第3四半期の小売業、失業者が増加の予想=小売協会

【クアラルンプール】 マレーシア小売業協会(MRA)は、第3四半期の小売業の見通しについて、不安定な状態が続くと予想。新型コロナウイルス「Covid-19」の影響を緩和するための金融機関のローン返済猶予の特別措置が9月30日で打ち切られることを受け、失業者が増加するとの見解を示した。
 小売セクターのリサーチ会社、リテール・グループ・マレーシア(RGM)のタン・ハイシン社長は、MRAの加盟企業の今後の見通しはまちまちで、事業を拡張している企業もあると明らかにした。現在MRAには150社が登録している。新規開店する店舗も出ることが予想されるが、閉店する店舗は増える見通しだ。

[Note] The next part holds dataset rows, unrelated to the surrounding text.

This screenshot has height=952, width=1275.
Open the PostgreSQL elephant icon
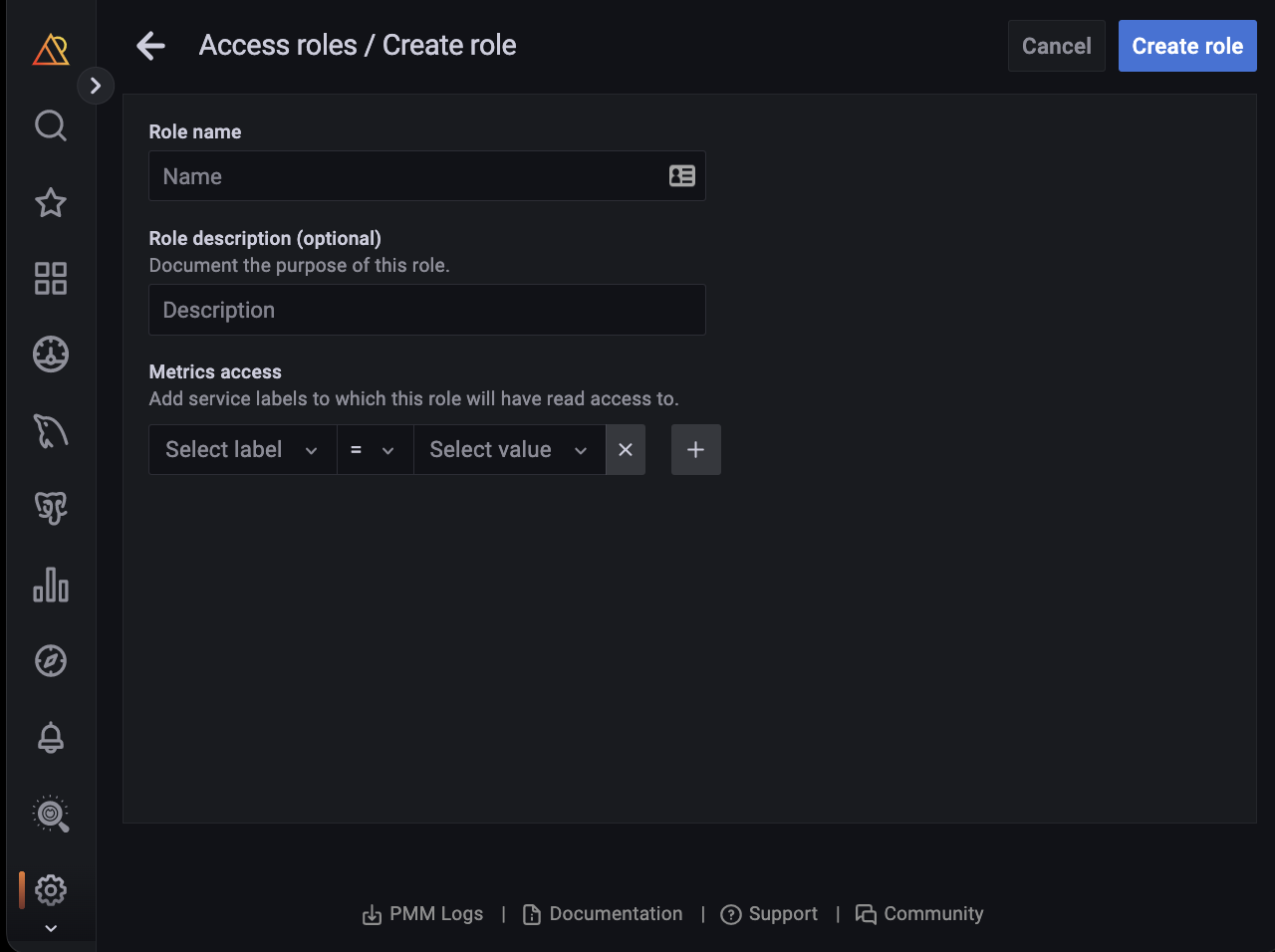51,508
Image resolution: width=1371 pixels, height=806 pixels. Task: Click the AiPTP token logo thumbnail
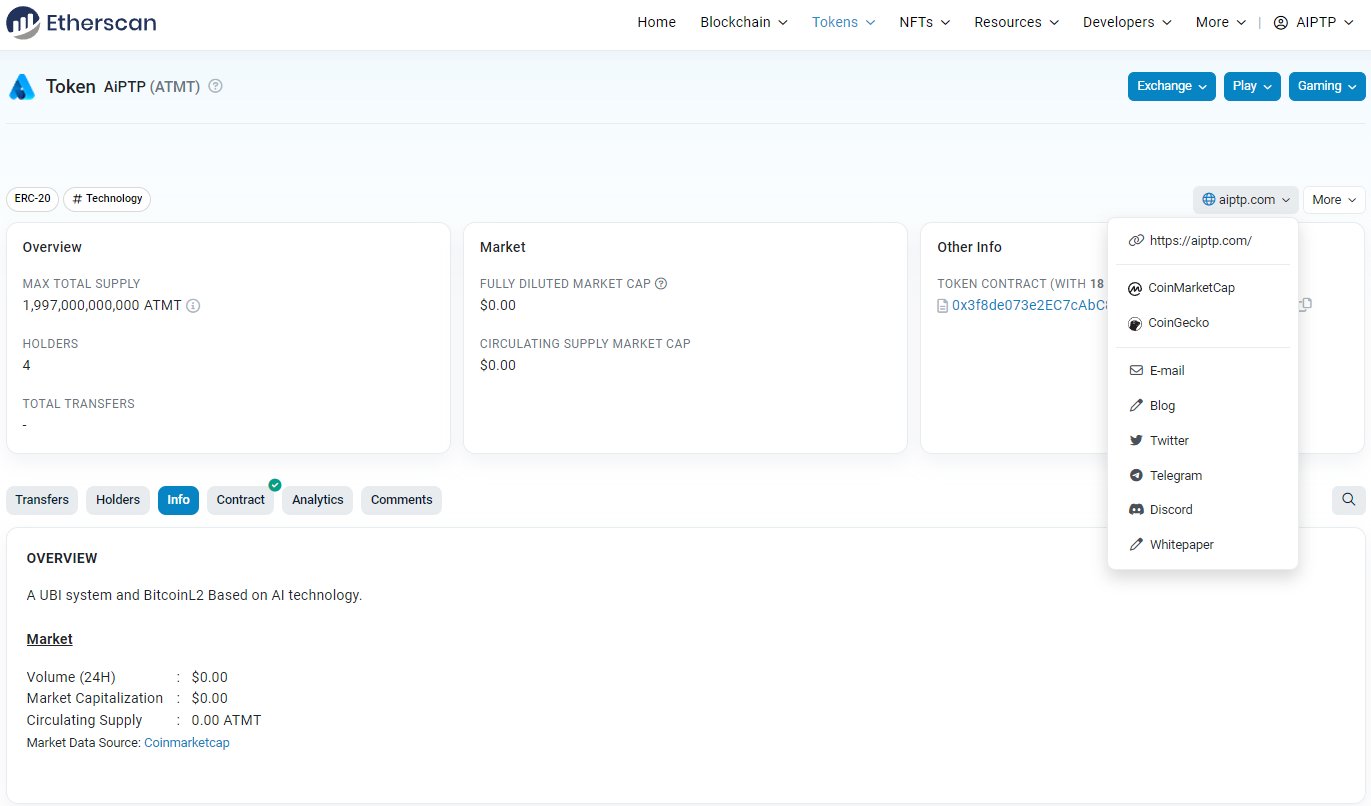(20, 86)
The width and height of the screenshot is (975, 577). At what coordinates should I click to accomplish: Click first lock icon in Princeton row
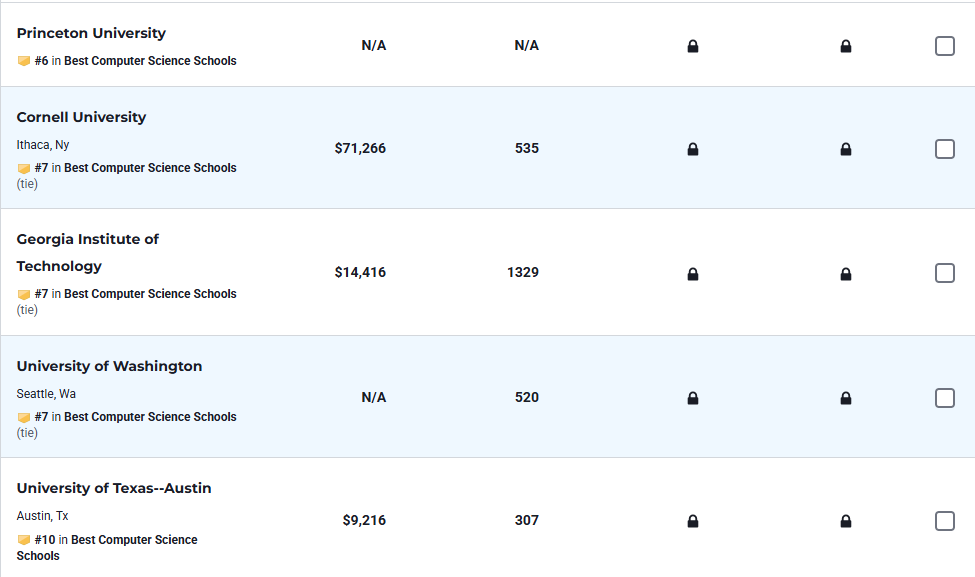tap(693, 46)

 また復興のための行動制限令(RMCO)が12月31日まで延期されたことについては、外国人観光客への依存が高い店舗にはマイナス影響を及ぼすとし、特にジョホールバルやコタキナバル、ゲンティンハイランド、全ての国際空港に影響があると予想。バーや、パブ、クラブなどの社交飲食店にも影響が出るとの予測を示した。
 RGMによると、今年第2四半期(4—6月)の小売業売り上げは、前年同期比で30.9%減少した。四半期ごとの変動幅としては1987年以来、 最大の大幅ダウンとなった。